**Saved data entries**:
==============================

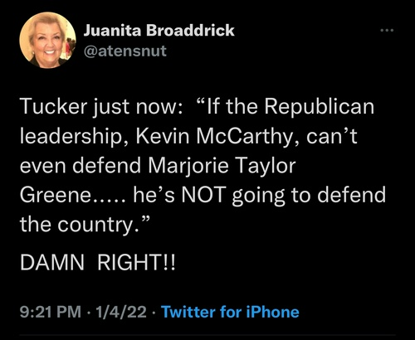Viewport: 415px width, 340px height.
Task: Click 'going to defend' in tweet text
Action: pos(309,196)
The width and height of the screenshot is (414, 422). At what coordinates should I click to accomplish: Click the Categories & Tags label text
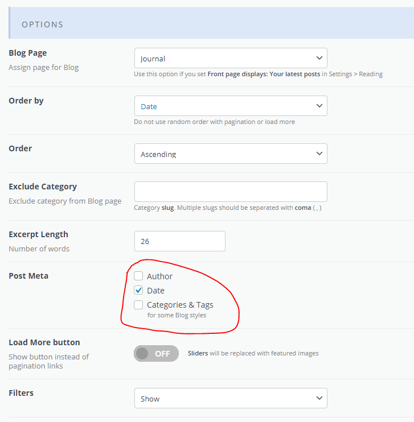[x=180, y=305]
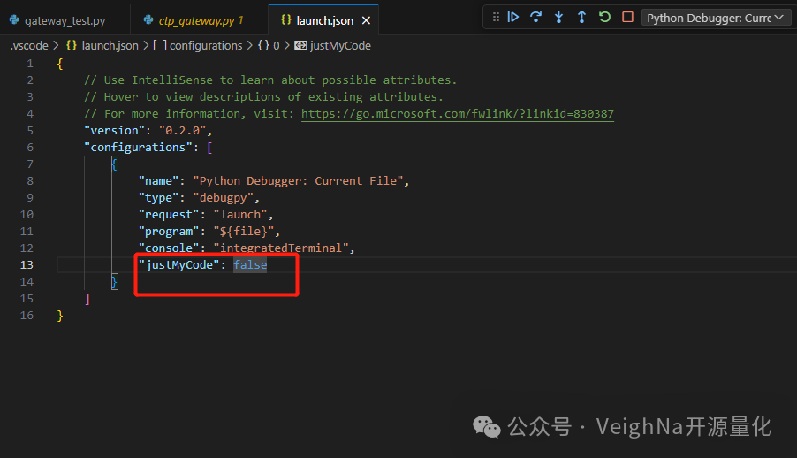Screen dimensions: 797x458
Task: Click the justMyCode breadcrumb item
Action: point(340,45)
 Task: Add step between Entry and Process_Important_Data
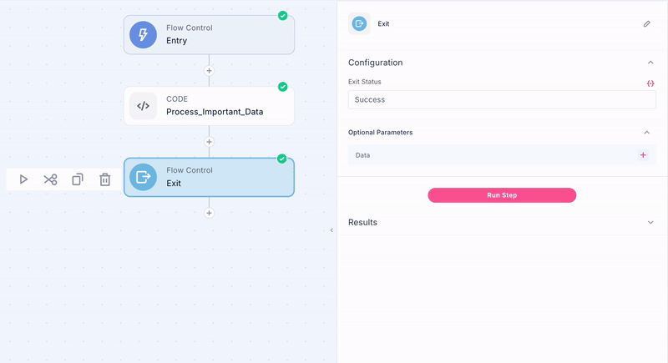coord(209,71)
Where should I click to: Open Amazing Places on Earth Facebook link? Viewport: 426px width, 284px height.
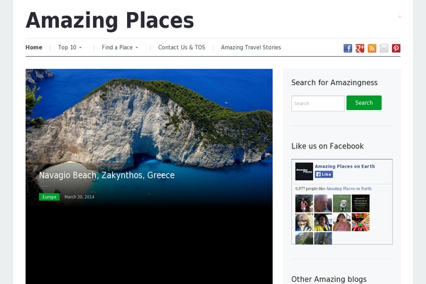click(344, 166)
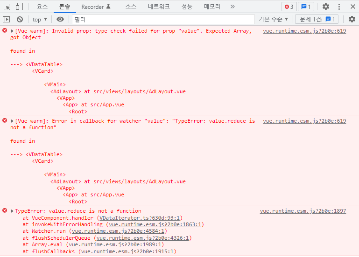Open the DevTools three-dot menu
Image resolution: width=359 pixels, height=257 pixels.
(x=339, y=7)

==============================

Find the line that contains "The width and" and repeat it, along with every line after it to the end of the data, exactly; drop the pictures.

The width and height of the screenshot is (414, 422). At what coordinates should I click to accomplish: Click the Categories & Tags label text
[x=180, y=305]
Screen dimensions: 797x458
Task: Click the justMyCode breadcrumb item
Action: point(340,45)
 Task: Add step between Entry and Process_Important_Data
coord(209,71)
Where should I click to: Open Amazing Places on Earth Facebook link? Viewport: 426px width, 284px height.
click(344, 166)
Open the DevTools three-dot menu
Image resolution: width=359 pixels, height=257 pixels.
(x=339, y=7)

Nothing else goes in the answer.